The input: Begin

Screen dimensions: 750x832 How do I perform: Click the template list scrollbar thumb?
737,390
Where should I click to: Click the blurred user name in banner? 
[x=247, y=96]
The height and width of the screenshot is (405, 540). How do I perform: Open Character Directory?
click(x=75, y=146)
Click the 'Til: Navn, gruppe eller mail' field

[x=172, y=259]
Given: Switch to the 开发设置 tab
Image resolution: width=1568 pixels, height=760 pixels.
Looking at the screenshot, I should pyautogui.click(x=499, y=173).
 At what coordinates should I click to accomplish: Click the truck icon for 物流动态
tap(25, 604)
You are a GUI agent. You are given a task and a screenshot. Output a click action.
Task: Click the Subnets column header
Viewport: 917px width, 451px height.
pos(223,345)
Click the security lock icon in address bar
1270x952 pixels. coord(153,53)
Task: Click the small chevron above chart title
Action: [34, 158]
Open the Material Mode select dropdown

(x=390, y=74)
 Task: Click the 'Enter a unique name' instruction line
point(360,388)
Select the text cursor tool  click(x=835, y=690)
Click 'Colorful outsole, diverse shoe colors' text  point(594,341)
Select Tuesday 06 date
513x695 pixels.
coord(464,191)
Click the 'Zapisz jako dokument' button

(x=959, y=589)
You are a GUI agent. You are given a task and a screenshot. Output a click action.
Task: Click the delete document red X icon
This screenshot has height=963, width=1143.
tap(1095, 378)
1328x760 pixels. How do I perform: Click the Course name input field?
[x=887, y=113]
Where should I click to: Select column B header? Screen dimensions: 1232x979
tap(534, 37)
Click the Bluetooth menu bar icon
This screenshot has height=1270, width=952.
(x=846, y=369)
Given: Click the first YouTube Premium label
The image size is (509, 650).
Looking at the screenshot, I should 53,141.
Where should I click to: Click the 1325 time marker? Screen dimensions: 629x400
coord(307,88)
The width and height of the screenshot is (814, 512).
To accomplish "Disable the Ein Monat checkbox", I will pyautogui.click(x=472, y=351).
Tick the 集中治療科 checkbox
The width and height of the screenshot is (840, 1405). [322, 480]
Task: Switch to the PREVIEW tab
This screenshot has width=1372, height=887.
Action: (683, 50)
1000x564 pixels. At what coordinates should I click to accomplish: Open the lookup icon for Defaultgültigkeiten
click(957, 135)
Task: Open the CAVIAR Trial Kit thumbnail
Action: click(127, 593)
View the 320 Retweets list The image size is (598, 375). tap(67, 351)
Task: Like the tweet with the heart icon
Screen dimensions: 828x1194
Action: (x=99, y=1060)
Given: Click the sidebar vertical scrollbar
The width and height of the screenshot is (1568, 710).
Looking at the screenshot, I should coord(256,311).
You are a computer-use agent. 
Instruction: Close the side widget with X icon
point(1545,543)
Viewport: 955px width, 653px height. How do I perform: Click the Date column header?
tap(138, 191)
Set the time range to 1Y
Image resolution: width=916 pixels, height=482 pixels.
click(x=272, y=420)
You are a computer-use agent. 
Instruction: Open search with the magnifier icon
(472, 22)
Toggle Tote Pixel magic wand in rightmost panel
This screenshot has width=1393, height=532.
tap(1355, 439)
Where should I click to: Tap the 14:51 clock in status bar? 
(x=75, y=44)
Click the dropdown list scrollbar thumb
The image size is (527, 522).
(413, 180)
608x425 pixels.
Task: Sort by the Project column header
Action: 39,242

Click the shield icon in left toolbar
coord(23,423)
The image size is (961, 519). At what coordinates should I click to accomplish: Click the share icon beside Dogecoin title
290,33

The input: End

Required work:
Beginning with the line that contains "Where should I click to: Click the 1325", set down every line through the end of the data without change.

Response to the task:
Where should I click to: Click the 1325 time marker? Screen dimensions: 629x400
coord(307,88)
The width and height of the screenshot is (814, 512).
To accomplish "Disable the Ein Monat checkbox", I will pyautogui.click(x=472, y=351).
Tick the 集中治療科 checkbox
The width and height of the screenshot is (840, 1405). [322, 480]
Task: Switch to the PREVIEW tab
This screenshot has width=1372, height=887.
Action: (683, 50)
1000x564 pixels. At what coordinates should I click to accomplish: Open the lookup icon for Defaultgültigkeiten
click(957, 135)
Task: Open the CAVIAR Trial Kit thumbnail
Action: click(127, 593)
View the 320 Retweets list The image size is (598, 375). tap(67, 351)
Task: Like the tweet with the heart icon
Screen dimensions: 828x1194
Action: (x=99, y=1060)
Given: Click the sidebar vertical scrollbar
The width and height of the screenshot is (1568, 710).
Looking at the screenshot, I should coord(256,311).
You are a computer-use agent. 
Instruction: Close the side widget with X icon
point(1545,543)
Viewport: 955px width, 653px height. How do I perform: Click the Date column header?
tap(138, 191)
Set the time range to 1Y
Image resolution: width=916 pixels, height=482 pixels.
click(x=272, y=420)
You are a computer-use agent. 
Instruction: Open search with the magnifier icon
(472, 22)
Toggle Tote Pixel magic wand in rightmost panel
This screenshot has width=1393, height=532.
tap(1355, 439)
Where should I click to: Tap the 14:51 clock in status bar? 
(x=75, y=44)
Click the dropdown list scrollbar thumb
The image size is (527, 522).
(413, 180)
608x425 pixels.
Task: Sort by the Project column header
Action: 39,242

Click the shield icon in left toolbar
coord(23,423)
The image size is (961, 519). At what coordinates should I click to accomplish: Click the share icon beside Dogecoin title
290,33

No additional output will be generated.